France became, Tuesday, June 7, the twentieth country to join the program of future exploration of the Moon driven by the United States. It notably joins Canada, Japan, the United Kingdom, Ukraine, Israel, the United Arab Emirates and Brazil.
The CEO of the Center National d’Etudes Spatiales (CNES), the French space agency, Philippe Baptiste, signed in Washington, in the presence of NASA Administrator Bill Nelson, the text of the declaration known as the “Artemis Accords” . The American program of the same name aims to return astronauts to the Moon around 2025, more than 50 years after the historic moon landing of the Apollo 11 mission, with the objective of eventually establishing a lasting human presence there.
It also provides for the construction of a station which will be assembled in lunar orbit from 2024, the Lunar Gateway, a future springboard for more distant manned flights.
The Artemis Accords are a set of bilateral agreements with the United States, which build on the 1967 international treaty governing outer space.

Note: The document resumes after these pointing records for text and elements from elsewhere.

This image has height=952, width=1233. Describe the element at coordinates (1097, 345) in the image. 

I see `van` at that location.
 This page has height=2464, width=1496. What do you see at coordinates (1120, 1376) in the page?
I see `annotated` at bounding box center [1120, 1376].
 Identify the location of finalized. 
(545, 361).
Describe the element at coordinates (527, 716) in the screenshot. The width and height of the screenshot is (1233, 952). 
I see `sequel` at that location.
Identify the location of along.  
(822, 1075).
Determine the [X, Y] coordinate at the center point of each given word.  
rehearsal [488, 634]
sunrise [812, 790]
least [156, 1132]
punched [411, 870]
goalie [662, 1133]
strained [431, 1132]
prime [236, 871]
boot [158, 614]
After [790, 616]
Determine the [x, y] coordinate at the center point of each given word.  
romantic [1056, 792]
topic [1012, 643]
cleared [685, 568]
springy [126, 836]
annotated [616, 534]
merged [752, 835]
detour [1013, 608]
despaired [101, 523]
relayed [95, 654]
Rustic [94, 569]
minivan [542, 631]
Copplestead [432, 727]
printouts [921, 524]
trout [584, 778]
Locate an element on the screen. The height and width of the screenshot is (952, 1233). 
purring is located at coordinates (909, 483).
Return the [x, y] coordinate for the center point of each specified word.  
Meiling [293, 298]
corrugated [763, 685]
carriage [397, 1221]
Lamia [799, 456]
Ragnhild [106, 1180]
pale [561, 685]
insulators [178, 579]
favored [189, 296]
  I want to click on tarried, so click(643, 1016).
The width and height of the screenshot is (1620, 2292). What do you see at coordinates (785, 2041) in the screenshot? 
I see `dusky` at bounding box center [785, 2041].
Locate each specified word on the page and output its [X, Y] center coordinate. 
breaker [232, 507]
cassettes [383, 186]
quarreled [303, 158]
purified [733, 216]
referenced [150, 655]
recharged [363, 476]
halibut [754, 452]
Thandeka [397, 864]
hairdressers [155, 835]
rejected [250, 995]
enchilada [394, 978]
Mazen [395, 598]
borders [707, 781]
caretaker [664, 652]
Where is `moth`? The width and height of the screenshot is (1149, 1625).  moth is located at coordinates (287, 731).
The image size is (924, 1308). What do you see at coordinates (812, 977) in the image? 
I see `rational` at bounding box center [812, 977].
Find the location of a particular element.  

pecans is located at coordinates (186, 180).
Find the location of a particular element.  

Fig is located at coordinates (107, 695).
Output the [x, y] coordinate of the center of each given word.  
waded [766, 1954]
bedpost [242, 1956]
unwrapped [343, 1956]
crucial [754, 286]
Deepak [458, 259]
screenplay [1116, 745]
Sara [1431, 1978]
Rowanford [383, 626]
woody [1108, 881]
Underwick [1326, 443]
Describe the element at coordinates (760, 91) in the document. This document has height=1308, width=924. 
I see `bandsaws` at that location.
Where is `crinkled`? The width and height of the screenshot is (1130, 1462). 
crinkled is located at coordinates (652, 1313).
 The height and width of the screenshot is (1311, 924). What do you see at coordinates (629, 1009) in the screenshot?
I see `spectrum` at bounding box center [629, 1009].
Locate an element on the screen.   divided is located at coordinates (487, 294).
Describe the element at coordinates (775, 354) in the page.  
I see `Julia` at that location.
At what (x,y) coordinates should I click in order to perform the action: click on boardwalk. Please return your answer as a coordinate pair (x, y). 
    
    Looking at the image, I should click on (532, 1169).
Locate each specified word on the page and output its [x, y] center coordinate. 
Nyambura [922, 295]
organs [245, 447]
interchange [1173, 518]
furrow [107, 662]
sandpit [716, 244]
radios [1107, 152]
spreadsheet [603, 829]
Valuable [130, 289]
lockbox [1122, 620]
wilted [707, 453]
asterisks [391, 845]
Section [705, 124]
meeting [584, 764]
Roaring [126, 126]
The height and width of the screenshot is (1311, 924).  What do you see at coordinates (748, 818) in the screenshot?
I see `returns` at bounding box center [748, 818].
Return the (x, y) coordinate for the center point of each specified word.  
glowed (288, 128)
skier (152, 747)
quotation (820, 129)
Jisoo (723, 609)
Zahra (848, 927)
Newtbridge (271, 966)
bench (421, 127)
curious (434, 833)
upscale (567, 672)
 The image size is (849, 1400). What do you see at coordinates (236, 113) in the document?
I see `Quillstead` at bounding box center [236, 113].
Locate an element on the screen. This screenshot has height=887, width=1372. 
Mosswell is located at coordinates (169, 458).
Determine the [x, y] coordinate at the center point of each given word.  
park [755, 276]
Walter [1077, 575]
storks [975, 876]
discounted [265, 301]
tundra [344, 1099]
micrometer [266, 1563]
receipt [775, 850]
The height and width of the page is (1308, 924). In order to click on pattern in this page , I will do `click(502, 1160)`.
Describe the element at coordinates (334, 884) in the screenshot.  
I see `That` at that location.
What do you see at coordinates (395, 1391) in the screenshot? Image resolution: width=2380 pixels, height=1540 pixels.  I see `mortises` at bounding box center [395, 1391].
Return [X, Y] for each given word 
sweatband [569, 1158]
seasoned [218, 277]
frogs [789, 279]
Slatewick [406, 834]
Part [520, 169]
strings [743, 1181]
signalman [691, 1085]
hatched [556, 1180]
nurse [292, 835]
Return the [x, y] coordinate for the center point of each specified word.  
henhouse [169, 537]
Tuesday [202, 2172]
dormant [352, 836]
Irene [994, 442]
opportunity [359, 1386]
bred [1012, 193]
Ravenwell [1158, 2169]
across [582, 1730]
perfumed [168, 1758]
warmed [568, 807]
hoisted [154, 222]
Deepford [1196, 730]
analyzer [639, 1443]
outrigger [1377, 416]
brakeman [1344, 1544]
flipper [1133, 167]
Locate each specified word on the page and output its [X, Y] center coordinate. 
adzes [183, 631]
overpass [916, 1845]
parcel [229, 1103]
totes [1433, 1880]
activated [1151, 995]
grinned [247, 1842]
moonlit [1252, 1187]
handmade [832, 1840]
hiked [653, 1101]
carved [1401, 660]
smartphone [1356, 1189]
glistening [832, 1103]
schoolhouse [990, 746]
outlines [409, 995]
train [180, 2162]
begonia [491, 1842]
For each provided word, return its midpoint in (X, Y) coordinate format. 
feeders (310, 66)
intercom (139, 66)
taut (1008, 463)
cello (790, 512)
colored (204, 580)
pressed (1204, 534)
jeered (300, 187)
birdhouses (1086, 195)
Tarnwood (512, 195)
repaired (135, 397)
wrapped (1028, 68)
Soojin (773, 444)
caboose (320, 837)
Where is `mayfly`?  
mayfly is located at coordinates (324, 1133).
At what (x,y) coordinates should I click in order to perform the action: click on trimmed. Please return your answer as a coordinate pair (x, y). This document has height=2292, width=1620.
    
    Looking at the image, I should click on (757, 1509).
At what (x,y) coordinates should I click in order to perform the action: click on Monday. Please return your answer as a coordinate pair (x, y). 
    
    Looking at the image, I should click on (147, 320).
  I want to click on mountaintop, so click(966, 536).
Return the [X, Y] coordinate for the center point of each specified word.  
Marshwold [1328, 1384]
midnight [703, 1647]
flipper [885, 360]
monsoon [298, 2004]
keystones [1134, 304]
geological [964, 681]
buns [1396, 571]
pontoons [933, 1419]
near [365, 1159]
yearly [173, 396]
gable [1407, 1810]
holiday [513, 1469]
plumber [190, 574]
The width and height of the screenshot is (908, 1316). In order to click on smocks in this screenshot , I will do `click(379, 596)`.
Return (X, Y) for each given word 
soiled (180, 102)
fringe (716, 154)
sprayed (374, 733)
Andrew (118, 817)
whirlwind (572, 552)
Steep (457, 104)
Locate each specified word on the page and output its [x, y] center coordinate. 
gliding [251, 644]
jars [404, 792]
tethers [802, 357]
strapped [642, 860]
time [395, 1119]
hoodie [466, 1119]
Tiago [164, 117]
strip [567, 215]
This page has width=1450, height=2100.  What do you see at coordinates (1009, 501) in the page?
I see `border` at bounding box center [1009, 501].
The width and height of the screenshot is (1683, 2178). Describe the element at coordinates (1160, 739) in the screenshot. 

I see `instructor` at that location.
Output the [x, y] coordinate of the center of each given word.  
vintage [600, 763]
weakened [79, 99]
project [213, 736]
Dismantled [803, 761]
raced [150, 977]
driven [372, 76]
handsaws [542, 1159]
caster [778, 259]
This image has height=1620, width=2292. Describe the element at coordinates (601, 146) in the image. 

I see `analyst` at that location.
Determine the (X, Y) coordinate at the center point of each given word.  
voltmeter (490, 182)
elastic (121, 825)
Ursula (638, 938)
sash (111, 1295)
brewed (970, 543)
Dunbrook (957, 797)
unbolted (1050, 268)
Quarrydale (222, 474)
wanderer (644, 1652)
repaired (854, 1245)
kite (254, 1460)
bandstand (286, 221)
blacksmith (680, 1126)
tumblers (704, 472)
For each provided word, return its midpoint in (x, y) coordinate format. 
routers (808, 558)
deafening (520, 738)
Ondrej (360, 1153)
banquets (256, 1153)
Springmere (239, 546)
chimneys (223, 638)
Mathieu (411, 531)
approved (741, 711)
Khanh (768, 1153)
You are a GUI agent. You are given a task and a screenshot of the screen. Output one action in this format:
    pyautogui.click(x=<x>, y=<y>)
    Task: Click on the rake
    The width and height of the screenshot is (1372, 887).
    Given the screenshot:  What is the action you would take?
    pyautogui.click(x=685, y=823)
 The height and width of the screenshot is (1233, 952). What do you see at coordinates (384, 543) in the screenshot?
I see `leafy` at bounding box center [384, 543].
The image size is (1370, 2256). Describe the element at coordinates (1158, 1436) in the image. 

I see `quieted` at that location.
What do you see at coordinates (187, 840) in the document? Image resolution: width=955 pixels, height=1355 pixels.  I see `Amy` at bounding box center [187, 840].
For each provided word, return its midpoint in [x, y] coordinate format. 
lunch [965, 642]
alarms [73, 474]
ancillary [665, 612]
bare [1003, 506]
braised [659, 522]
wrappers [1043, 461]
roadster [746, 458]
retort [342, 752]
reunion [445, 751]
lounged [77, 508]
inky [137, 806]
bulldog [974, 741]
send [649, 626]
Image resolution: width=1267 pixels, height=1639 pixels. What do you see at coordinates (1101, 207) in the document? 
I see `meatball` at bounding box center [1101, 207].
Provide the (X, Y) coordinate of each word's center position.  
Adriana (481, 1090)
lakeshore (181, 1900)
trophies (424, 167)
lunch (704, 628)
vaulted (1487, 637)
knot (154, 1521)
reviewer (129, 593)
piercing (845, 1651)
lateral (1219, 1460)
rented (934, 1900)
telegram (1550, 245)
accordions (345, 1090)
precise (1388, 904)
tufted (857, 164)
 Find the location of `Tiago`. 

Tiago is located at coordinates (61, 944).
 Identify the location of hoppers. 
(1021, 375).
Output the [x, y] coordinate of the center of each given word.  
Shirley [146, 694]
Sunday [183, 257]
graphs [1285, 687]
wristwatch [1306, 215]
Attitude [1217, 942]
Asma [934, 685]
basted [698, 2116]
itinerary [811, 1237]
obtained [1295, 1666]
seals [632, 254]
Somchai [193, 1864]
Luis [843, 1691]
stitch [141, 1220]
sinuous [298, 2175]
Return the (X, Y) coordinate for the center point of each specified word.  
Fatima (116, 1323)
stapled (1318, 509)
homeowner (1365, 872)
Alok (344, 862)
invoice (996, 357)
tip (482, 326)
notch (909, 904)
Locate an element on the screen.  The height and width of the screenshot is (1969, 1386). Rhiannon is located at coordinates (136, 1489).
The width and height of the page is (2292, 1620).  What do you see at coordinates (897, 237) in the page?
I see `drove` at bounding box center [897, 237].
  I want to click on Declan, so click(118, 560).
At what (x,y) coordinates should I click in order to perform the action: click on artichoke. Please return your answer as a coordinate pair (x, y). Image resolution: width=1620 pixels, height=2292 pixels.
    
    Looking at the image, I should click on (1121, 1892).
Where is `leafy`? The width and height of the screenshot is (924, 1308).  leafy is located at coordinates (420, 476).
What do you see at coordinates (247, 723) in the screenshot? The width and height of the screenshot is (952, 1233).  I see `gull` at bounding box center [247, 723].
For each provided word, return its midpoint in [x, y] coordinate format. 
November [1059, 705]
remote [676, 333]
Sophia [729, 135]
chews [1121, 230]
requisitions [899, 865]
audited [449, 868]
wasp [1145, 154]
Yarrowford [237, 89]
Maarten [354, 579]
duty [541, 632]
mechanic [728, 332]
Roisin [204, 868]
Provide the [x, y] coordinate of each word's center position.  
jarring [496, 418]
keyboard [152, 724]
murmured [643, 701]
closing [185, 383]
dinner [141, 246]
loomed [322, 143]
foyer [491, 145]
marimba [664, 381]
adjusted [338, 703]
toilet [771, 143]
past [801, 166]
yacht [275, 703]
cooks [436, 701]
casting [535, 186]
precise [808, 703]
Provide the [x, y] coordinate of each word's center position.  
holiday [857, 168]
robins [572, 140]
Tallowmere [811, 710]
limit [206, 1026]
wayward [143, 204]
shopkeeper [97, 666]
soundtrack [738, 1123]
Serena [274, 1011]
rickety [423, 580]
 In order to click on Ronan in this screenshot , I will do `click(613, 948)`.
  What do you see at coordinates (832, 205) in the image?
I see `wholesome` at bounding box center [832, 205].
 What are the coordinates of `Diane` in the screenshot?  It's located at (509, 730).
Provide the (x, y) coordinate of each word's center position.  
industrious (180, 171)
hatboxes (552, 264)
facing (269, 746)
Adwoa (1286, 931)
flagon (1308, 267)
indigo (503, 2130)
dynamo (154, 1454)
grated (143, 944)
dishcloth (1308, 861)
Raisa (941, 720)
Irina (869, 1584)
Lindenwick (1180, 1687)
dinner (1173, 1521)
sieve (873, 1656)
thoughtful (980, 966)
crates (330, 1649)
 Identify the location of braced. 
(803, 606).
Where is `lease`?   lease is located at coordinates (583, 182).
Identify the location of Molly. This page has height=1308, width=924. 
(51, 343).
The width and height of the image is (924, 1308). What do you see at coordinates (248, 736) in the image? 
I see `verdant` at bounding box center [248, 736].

“Both for our scientific community and our industry, this new framework will make it possible to face new challenges and to continue to count among the great space powers”, welcomed Philippe Baptiste, quoted in a press release.
Russia and China stand apart
The signatory countries adhere to a dozen principles applying to their future activities on the Moon, but also on Mars or asteroids: transparency of missions, interoperability of systems, assistance to personnel in the event of distress, sharing of scientific data, preservation historical sites…
A more controversial measure provides for the possibility of delimiting “safety zones” to avoid “harmful interference” by a third party, in order in particular to protect the exploitation of resources, such as lunar water. And this, while the 1967 treaty prohibits any “national appropriation” of these resources.
“According to our analysis, the Artemis agreements are not in contradiction with the 1967 treaty”, explained, to Agence France-Presse (AFP), Pascale Ultré-Guérard, deputy director of programs at the direction of the strategy at CNES. The text helps to “cement” France’s commitment to lunar exploration, she added. For example, the Esprit communication and refueling module of the Lunar Gateway is to be designed in France by Thales Alenia Space.
The text, unveiled by the United States in 2020, has not been signed by either China or Russia, which plan to build their own lunar station together.